Here's a brief excerpt [emphasis mine]:
When Zaccary Newsham-Quinn, 4, visits his pediatrician in Levittown, the doctor, Nathan Zankman, asks if he would be willing to have their conversation recorded for use in medical research.
Zaccary's mother, Danielle, agrees, and signs a consent form, and the doctor turns on a small digital recorder that captures every word between the physician and patient behind the examining-room door.
Later, Zankman sends the recording via computer, along with others he made that day, to a Fort Washington start-up technology company, Verilogue Inc.
Verilogue has software that analyzes the real-time patient-physician interactions, compiles a verbatim transcript, and puts the recording and transcript in a database that Verilogue clients in the health-care industry will use to learn what doctors and patients actually say to each other about diseases and medicines.
So what kind of medical research is being done here?
The research will lead to improved marketing materials...aaah. So far Verilogue has nine large (unidentified) pharmaceutical clients and "a network of participating physicians nationwide."
Capturing real physician-patient interactions is new to pharmaceutical market research. The idea came from Verilogue's two young founders, Jeff Kozloff and Jamison Barnett, both 31, who had worked in pharmaceutical market research, and who saw a need to go beyond traditional recall methods, such as focus groups and interviews based on memory after the fact.
"The idea is, by increasing access to information where it's truly happening, at the point of practice, you are increasing knowledge, and will be able to come up with better support and communication materials for physicians and patients because they shared their experience," said Kozloff, Verilogue's president and chief executive officer.
Doctors record their interactions with patients during two days each month, and are paid what Verilogue said is a nominal fee for their time.The Inquirer reports that Dr. Zankman has been recording patient visits a couple days a month in the three months since he signed up with Verilogue. Zankman says that he has concentrated on four medical conditions chosen by Verilogue which are fairly common in pediatrics: allergic rhinitis, asthma, persisitent asthma in a child less than 4 years, and ADHD.
But it doesn't sound like Verilogue's service is aimed to boost science and technology. It is aimed at the marketing efforts of pharmaceutical and biotech companies who desire to "get a glimpse of the patient's state of mind, progression of disease, and what is said about the company's medications - or a competitor's drug."
When Zankman asked Danielle Newsham, 29, if she would be willing for Zaccary's office appointment to be audio-recorded and used for research by companies, she quickly said yes.
"We're here quite frequently. I look at it as helping medical research," said Newsham. [...]
"I'm a firm believer in science and technology. If companies could learn something from conversations about my son's condition, maybe it could help someone else."
Regarding the nominal fee paid to participating physicians, the company said "the fee is similar to stipends paid to medical investigators in other clinical research."
"We are not the next Google, but we are revolutionizing our own segment in the industry," Kozloff said. "The physician-patient conversation behind closed doors is the epicenter. The long-term value of what we are doing has tremendous upside potential for everyone in the health-care continuum."
I agree that the physician-patient relationship is the epicenter of healthcare, or at least it should be. But it is a confidential, privileged relationship and should not be infringed upon by those seeking to tweak a marketing message. I find it disappointing that physicians would agree to this "research" in exchange for a stipend. And what about the extra time it takes to obtain the agreement from the patient or even explaining what the "research" is about. Time is money and time is limited in a doctor's visit.Beyond the issues of coersion, the waste of precious doctor-patient face time, and the misinformation regarding the true nature of the research, Dr.Rich made a wonderful point regarding compensation for the study.

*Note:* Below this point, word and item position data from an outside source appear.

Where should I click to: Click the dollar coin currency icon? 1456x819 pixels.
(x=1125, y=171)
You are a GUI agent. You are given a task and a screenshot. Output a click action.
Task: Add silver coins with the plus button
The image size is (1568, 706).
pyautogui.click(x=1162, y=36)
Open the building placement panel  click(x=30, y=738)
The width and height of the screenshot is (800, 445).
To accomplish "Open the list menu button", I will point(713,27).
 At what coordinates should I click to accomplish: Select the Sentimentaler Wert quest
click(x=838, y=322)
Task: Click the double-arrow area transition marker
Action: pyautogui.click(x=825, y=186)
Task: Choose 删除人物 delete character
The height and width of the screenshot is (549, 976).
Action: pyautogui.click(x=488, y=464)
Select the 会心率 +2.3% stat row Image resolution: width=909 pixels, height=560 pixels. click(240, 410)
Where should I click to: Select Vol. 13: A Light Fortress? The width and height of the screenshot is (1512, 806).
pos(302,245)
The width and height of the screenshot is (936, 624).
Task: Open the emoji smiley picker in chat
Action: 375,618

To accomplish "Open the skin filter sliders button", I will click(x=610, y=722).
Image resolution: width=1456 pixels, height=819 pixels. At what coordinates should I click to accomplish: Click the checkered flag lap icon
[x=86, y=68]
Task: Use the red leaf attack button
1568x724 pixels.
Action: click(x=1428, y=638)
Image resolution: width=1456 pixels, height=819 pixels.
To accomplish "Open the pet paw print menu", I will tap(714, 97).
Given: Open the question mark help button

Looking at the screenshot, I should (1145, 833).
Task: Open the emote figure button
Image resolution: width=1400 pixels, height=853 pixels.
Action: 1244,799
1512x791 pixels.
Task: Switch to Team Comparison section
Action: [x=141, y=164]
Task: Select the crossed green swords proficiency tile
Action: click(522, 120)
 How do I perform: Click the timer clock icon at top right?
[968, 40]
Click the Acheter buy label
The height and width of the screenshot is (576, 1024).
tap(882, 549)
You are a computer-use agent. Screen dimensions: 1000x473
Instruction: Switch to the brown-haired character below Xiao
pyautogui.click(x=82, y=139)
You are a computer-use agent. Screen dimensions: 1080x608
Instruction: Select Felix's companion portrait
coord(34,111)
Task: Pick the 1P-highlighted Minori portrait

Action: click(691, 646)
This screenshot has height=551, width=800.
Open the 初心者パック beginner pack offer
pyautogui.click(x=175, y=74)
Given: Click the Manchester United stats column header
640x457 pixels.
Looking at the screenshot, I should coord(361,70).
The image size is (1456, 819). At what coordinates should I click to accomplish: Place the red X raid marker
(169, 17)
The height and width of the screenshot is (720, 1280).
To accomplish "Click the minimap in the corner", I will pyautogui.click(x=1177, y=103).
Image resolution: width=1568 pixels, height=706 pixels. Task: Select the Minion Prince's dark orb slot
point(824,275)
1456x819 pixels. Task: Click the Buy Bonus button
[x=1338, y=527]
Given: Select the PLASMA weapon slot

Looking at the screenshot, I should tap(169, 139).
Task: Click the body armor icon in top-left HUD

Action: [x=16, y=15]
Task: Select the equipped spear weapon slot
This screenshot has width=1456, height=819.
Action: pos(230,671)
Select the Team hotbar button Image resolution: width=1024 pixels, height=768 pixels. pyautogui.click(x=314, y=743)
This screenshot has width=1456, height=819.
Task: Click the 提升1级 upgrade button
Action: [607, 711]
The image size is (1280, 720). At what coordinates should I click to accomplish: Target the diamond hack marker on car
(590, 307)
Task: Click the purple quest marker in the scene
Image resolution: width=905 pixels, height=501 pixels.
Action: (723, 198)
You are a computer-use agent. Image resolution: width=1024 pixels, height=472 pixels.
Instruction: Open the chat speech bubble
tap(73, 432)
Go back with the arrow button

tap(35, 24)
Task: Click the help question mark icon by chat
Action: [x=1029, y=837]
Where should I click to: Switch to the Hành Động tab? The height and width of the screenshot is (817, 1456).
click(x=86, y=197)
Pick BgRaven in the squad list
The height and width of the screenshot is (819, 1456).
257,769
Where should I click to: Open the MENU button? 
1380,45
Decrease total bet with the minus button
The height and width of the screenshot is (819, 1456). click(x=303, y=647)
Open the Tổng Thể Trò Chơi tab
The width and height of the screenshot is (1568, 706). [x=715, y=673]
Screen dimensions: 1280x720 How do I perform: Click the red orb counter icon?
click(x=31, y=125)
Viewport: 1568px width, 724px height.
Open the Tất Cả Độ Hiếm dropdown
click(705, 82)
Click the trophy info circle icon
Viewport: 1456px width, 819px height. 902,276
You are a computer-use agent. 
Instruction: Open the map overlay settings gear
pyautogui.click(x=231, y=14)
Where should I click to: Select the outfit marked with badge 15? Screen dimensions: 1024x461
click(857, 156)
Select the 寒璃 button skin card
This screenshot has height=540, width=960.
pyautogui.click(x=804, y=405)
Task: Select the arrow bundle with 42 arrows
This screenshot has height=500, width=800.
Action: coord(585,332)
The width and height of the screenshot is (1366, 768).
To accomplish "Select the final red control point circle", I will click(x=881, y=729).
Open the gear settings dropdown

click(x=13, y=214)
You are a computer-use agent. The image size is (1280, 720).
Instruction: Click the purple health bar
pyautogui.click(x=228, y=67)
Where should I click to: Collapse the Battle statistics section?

I've participated in a focus group here in DC and was compensated generously for my time. But my experience was much different than if I had arrived at my doctor's office and was asked on the spot to allow my visit to be recorded for "research."
This is a purely commercial endeavor; it has nothing whatever to do with scientific or medical advancement, and everything to do with marketing advancement (specifically, to tailor marketing messages in order to optimize drug sales). So at the end of the day the patient and her little son were unwittingly drafted into a particularly sophisticated focus group.
Traditionally, participants in market research focus groups are paid for their efforts. Since in this case the patient is at least as much a participant in the generation of marketable data as is the doctor, the patient undeniably deserves his/her fair share of the proceeds. The cut should be at least a 50%, or preferably more since it is the patient whose personal medical information is being risked in a private, for-sale-to-whomever, corporate-controlled database. There’s no indication that the patients are being informed that this is a money-generating endeavor, let alone being offered their fair share in compensation for their participation and their personal risk.
If I choose to respond to an invitation aimed at market research, then that is my perogative. If my doctor is paid to ask me to participate in market research, then a conflict of interest has arisen. This goes byond the drug rep trinkets and gifts which are increasingly becoming unwelcome in the physician's office and in various healthcare settings.
My message to Big Pharma and their marketing teams...stay out of my doctor's office!!! You are not welcome there, at least while I'm talking.